I propose a shortened way of describing all scales, in this case a polynomial. Here I'll show you with your example. You have learned your network on a certain input vector and obtained values of all weights w[n] where n=0...15.
I believe that paralocus quite rightly points out to you that your idea is based on the unconfirmed hypothesis of stationarity of market processes allocated to NS. Only in case of its confirmation we can expect some semblance of stationarity of NS weights and consequently applicability of the extrapolation method for finding weights without network training. But, if it were so, we would not retrain the grid at each new BP datum, but we have to, and this fact, though indirectly, but speaks in favor of non-stationarity of weights! Besides, you can always perform a numerical experiment and see how the weights of the trained grid behave from sample to sample. Shall we see?

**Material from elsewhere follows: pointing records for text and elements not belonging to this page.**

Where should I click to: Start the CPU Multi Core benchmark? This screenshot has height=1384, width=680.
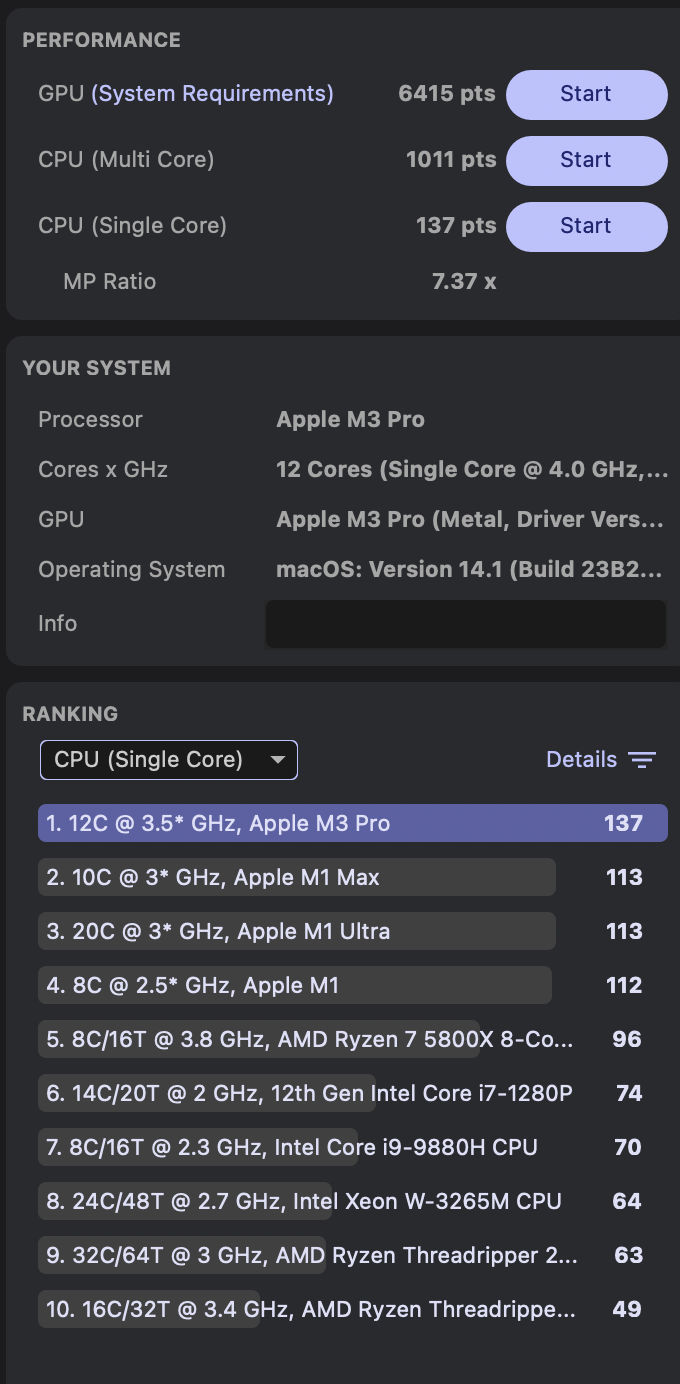click(586, 160)
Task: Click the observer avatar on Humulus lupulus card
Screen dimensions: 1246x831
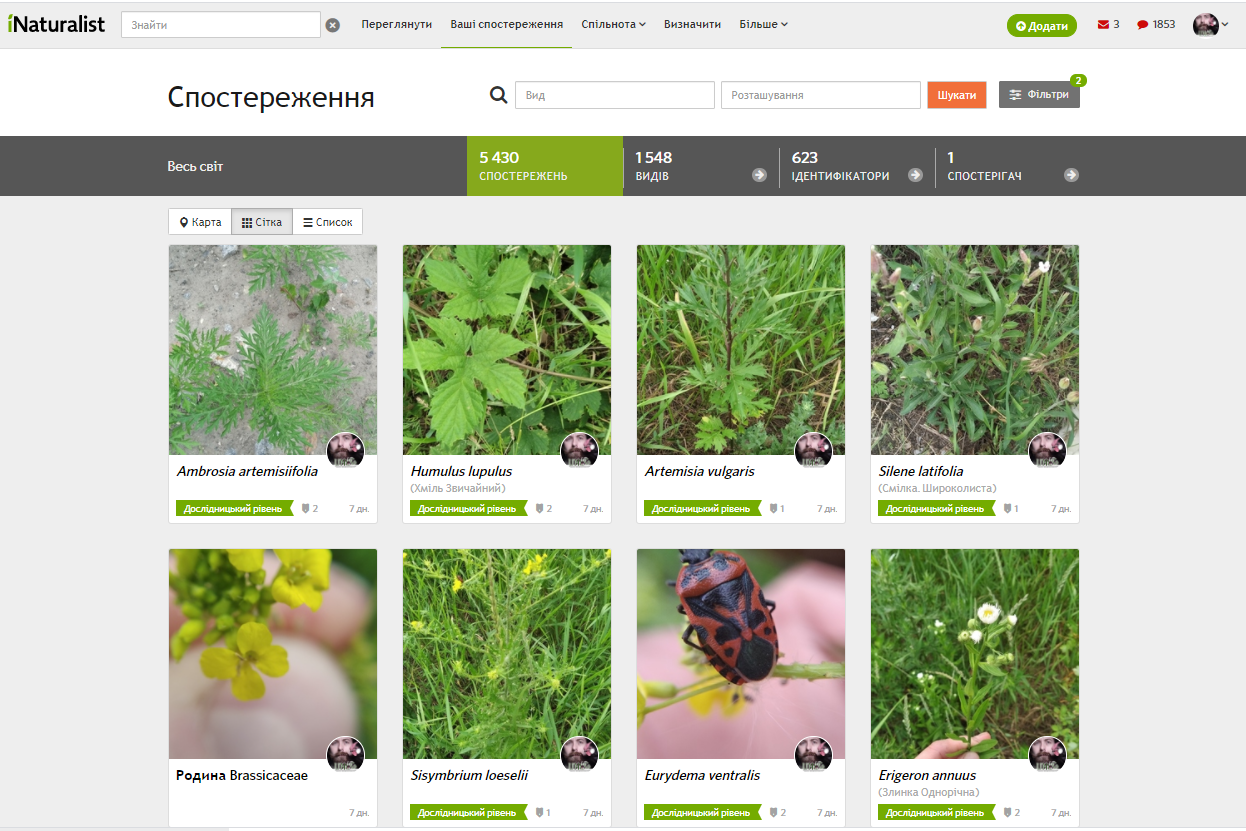Action: pyautogui.click(x=579, y=450)
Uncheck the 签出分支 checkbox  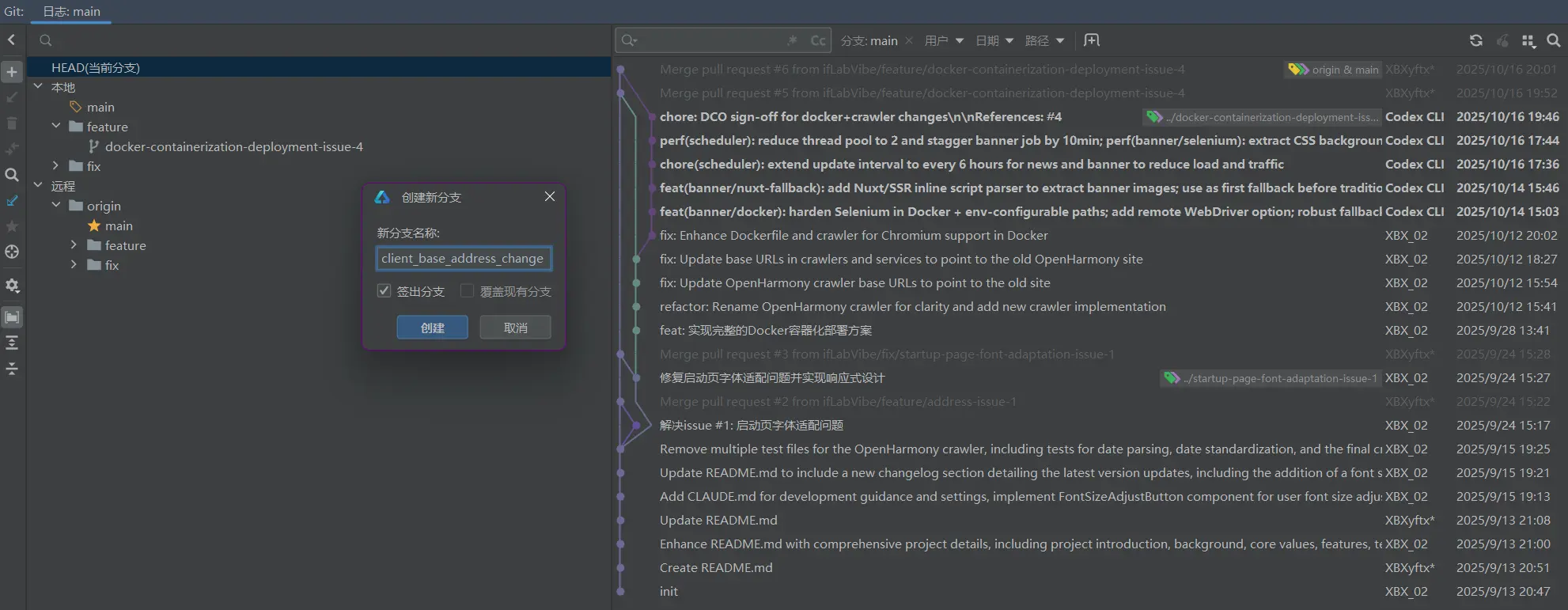[x=384, y=291]
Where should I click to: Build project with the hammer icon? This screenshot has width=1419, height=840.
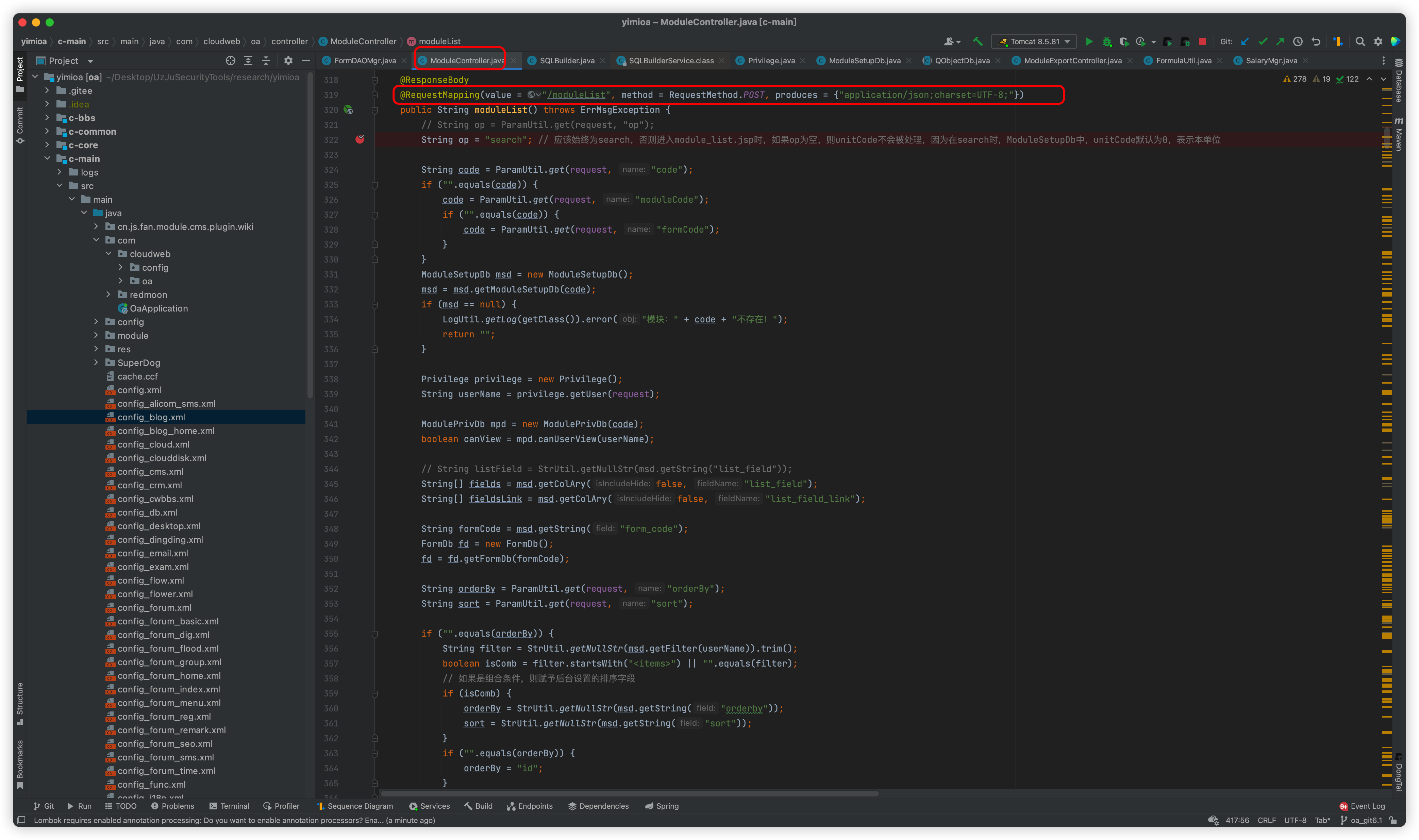[x=978, y=41]
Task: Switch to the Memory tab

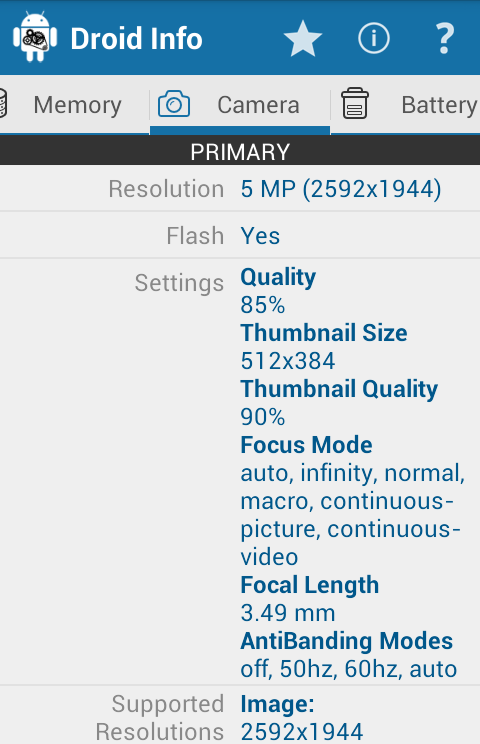Action: (x=78, y=105)
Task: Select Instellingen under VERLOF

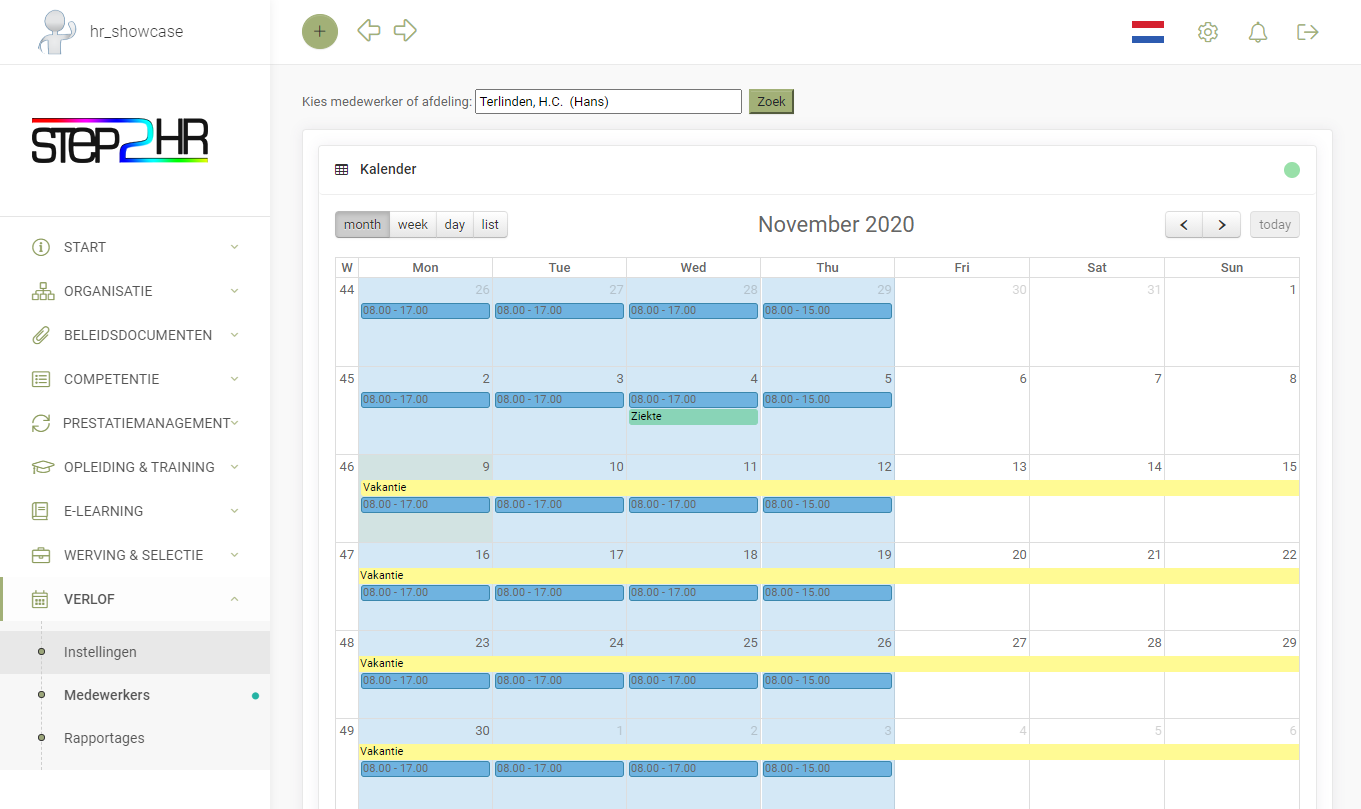Action: [x=100, y=652]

For this purpose let's perform 500 experiments shifting by one bar each time and learning to predict the next one. We will teach the net anew at every bar. To avoid displaying the vector of weights all 500 times on one chart, we will average obtained values for each weight and display them showing the variance (dispersion of values) corresponding to each weight in the form of the handle plotted along the 1/e level:
The abscissa axis shows the number of the NS input, the ordinate axis the average value of the weight on this input, for a fully trained network. As can be seen, for the hour markers (fig. on the left), the values of weights are in the area of their statistical scatter (range of whiskers), which directly refutes the hypothesis of stationarity. The case is a little better on the minutes; statistically significant is the first input of NS (zero sample in the graph) that is responsible for the known antipersistence of kotier (negative correlation coefficient in a series of the first difference between neighboring samples) on small TFs.
Thus, it is premature to talk about the need to develop a method for approximating the NS weights by a polynomial.